Task directions: Copy the listing out in full. Keep every word as it is.

Data under study:
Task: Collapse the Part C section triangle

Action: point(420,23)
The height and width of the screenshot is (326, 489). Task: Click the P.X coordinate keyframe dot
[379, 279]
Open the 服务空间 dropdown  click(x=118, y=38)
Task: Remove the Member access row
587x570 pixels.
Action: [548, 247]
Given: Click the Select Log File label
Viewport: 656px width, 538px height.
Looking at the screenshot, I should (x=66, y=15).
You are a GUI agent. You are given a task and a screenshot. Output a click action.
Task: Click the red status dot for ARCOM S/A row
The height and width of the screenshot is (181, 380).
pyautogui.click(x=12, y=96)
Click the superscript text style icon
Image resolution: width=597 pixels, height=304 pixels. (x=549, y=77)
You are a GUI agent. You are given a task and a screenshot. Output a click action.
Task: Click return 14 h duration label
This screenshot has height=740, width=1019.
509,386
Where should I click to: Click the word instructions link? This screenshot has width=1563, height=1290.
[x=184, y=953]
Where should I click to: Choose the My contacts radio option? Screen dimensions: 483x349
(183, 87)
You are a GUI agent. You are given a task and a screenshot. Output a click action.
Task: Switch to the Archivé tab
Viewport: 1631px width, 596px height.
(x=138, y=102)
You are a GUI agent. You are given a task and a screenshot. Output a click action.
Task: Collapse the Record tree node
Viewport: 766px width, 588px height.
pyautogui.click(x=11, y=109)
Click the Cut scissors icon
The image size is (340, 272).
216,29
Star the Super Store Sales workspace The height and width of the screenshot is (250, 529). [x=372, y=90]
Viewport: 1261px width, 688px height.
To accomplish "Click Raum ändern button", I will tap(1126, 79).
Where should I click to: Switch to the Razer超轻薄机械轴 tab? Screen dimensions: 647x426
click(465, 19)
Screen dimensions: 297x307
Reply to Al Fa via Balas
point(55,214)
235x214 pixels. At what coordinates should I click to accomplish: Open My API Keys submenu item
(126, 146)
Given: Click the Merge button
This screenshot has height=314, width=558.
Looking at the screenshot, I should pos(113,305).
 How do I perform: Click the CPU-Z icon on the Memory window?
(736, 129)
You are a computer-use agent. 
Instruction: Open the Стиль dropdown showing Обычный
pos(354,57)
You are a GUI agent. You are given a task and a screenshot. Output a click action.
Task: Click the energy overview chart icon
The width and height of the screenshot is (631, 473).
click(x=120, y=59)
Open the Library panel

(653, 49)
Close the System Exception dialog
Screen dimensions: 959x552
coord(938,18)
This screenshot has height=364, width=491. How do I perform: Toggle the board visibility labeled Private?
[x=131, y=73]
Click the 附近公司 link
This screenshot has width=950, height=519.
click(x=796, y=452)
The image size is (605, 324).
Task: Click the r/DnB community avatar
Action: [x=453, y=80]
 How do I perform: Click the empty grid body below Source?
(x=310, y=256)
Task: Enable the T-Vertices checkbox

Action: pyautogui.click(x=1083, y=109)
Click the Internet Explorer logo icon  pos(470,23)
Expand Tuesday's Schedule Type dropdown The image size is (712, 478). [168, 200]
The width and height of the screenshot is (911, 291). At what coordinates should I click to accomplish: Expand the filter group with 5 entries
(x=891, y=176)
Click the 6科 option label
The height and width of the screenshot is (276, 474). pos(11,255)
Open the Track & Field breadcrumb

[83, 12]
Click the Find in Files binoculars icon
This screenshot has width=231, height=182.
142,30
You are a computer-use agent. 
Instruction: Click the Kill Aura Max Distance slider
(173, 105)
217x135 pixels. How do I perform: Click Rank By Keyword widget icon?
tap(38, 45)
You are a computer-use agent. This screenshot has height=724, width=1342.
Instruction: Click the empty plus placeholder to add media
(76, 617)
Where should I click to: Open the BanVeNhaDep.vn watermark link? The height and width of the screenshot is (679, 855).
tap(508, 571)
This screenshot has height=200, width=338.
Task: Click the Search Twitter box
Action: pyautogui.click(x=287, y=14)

Answer section:
Task: Collapse the Part C section triangle

Action: point(420,23)
The height and width of the screenshot is (326, 489). Task: Click the P.X coordinate keyframe dot
[379, 279]
Open the 服务空间 dropdown  click(x=118, y=38)
Task: Remove the Member access row
587x570 pixels.
Action: [548, 247]
Given: Click the Select Log File label
Viewport: 656px width, 538px height.
Looking at the screenshot, I should (x=66, y=15).
You are a GUI agent. You are given a task and a screenshot. Output a click action.
Task: Click the red status dot for ARCOM S/A row
The height and width of the screenshot is (181, 380).
pyautogui.click(x=12, y=96)
Click the superscript text style icon
Image resolution: width=597 pixels, height=304 pixels. (x=549, y=77)
You are a GUI agent. You are given a task and a screenshot. Output a click action.
Task: Click return 14 h duration label
This screenshot has height=740, width=1019.
509,386
Where should I click to: Click the word instructions link? This screenshot has width=1563, height=1290.
[x=184, y=953]
Where should I click to: Choose the My contacts radio option? Screen dimensions: 483x349
(183, 87)
You are a GUI agent. You are given a task and a screenshot. Output a click action.
Task: Switch to the Archivé tab
Viewport: 1631px width, 596px height.
(x=138, y=102)
You are a GUI agent. You are given a task and a screenshot. Output a click action.
Task: Collapse the Record tree node
Viewport: 766px width, 588px height.
pyautogui.click(x=11, y=109)
Click the Cut scissors icon
The image size is (340, 272).
216,29
Star the Super Store Sales workspace The height and width of the screenshot is (250, 529). [x=372, y=90]
Viewport: 1261px width, 688px height.
To accomplish "Click Raum ändern button", I will tap(1126, 79).
Where should I click to: Switch to the Razer超轻薄机械轴 tab? Screen dimensions: 647x426
click(465, 19)
Screen dimensions: 297x307
Reply to Al Fa via Balas
point(55,214)
235x214 pixels. At what coordinates should I click to accomplish: Open My API Keys submenu item
(126, 146)
Given: Click the Merge button
This screenshot has height=314, width=558.
Looking at the screenshot, I should pos(113,305).
 How do I perform: Click the CPU-Z icon on the Memory window?
(736, 129)
You are a computer-use agent. 
Instruction: Open the Стиль dropdown showing Обычный
pos(354,57)
You are a GUI agent. You are given a task and a screenshot. Output a click action.
Task: Click the energy overview chart icon
The width and height of the screenshot is (631, 473).
click(x=120, y=59)
Open the Library panel

(653, 49)
Close the System Exception dialog
Screen dimensions: 959x552
coord(938,18)
This screenshot has height=364, width=491. How do I perform: Toggle the board visibility labeled Private?
[x=131, y=73]
Click the 附近公司 link
This screenshot has width=950, height=519.
click(x=796, y=452)
The image size is (605, 324).
Task: Click the r/DnB community avatar
Action: [x=453, y=80]
 How do I perform: Click the empty grid body below Source?
(x=310, y=256)
Task: Enable the T-Vertices checkbox

Action: pyautogui.click(x=1083, y=109)
Click the Internet Explorer logo icon  pos(470,23)
Expand Tuesday's Schedule Type dropdown The image size is (712, 478). [168, 200]
The width and height of the screenshot is (911, 291). At what coordinates should I click to accomplish: Expand the filter group with 5 entries
(x=891, y=176)
Click the 6科 option label
The height and width of the screenshot is (276, 474). pos(11,255)
Open the Track & Field breadcrumb

[83, 12]
Click the Find in Files binoculars icon
This screenshot has width=231, height=182.
142,30
You are a computer-use agent. 
Instruction: Click the Kill Aura Max Distance slider
(173, 105)
217x135 pixels. How do I perform: Click Rank By Keyword widget icon?
tap(38, 45)
You are a computer-use agent. This screenshot has height=724, width=1342.
Instruction: Click the empty plus placeholder to add media
(76, 617)
Where should I click to: Open the BanVeNhaDep.vn watermark link? The height and width of the screenshot is (679, 855).
tap(508, 571)
This screenshot has height=200, width=338.
Task: Click the Search Twitter box
Action: pyautogui.click(x=287, y=14)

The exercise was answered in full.